- **DATASET EXCERPTS**:
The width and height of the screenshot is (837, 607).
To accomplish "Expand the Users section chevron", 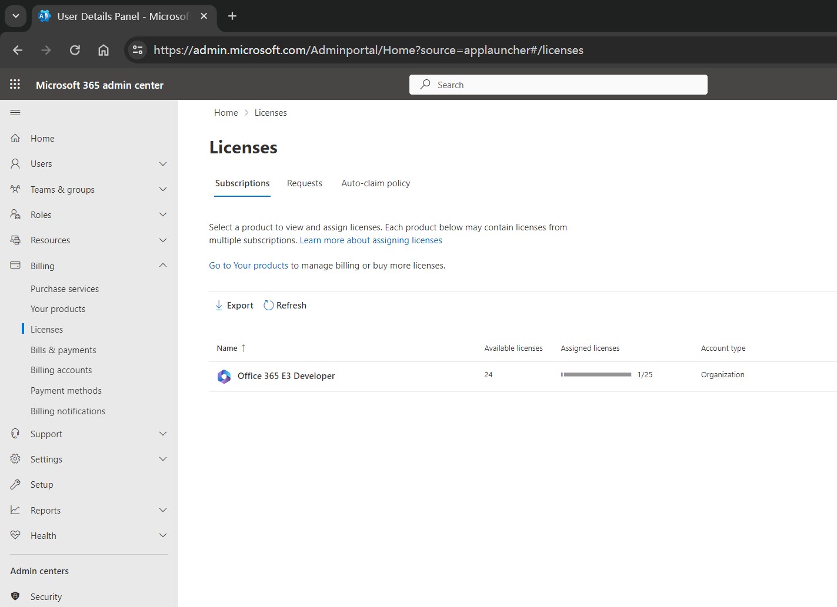I will [x=163, y=164].
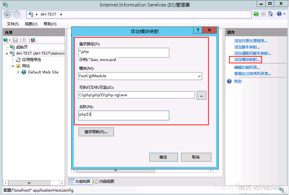The height and width of the screenshot is (195, 289).
Task: Collapse the AH-TEST server tree node
Action: point(7,53)
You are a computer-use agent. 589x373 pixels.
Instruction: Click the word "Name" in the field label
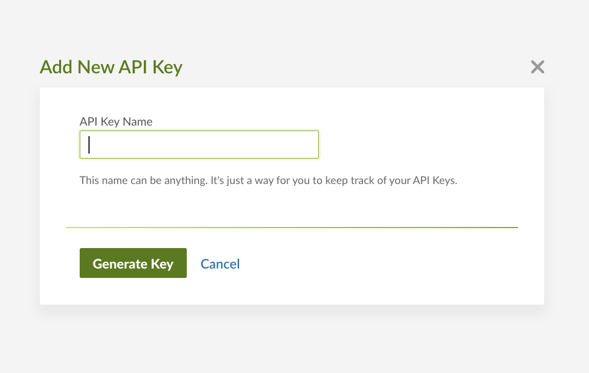(138, 121)

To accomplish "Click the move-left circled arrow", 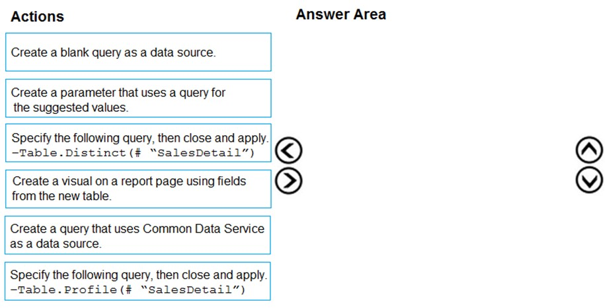I will click(x=288, y=152).

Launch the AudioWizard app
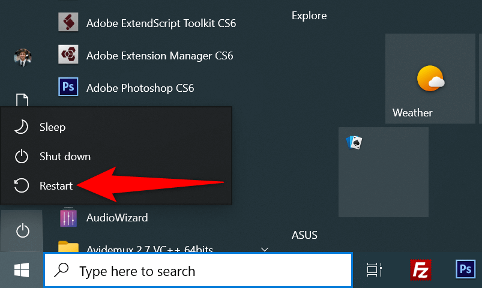116,217
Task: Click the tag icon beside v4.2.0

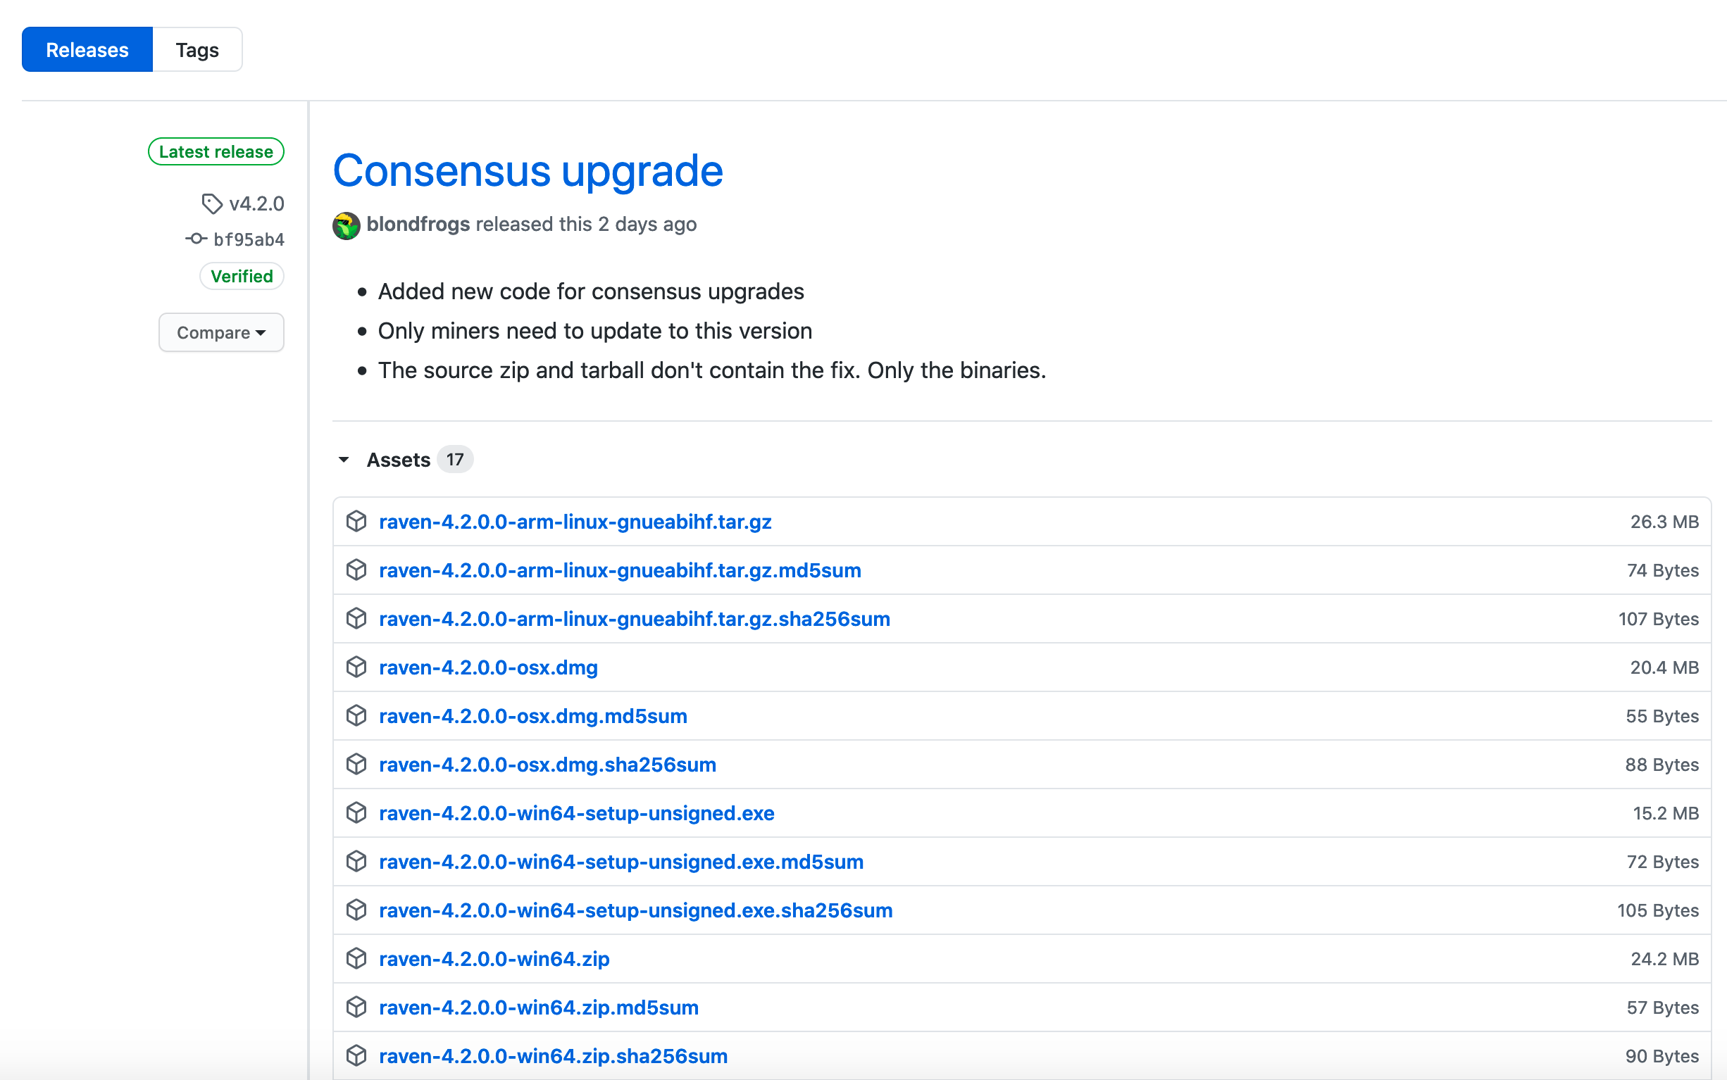Action: pos(211,204)
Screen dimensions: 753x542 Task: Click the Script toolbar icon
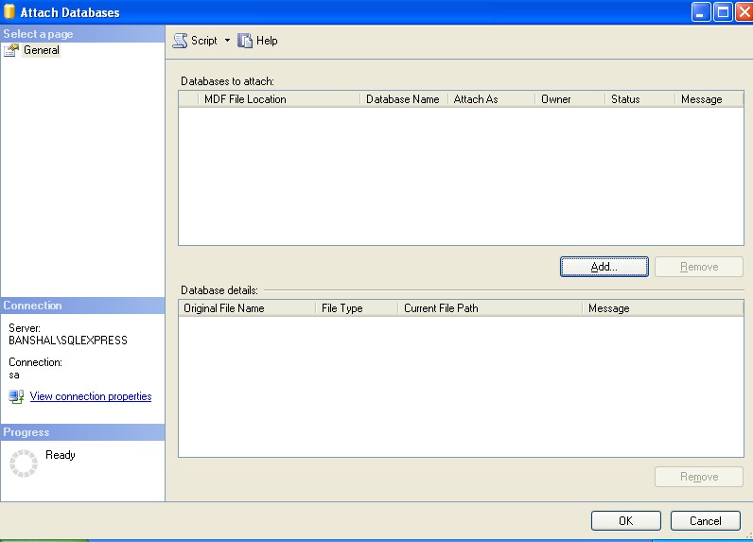(180, 41)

- **WHAT YOU WILL DO**:
Only the lines from the one containing "Screen dimensions: 753x542" through the last line of the data may appear in the answer, each given again exactly and with pictures left out.

- **ANSWER FOR THE TASK**:
Screen dimensions: 753x542 Task: Click the Script toolbar icon
(180, 41)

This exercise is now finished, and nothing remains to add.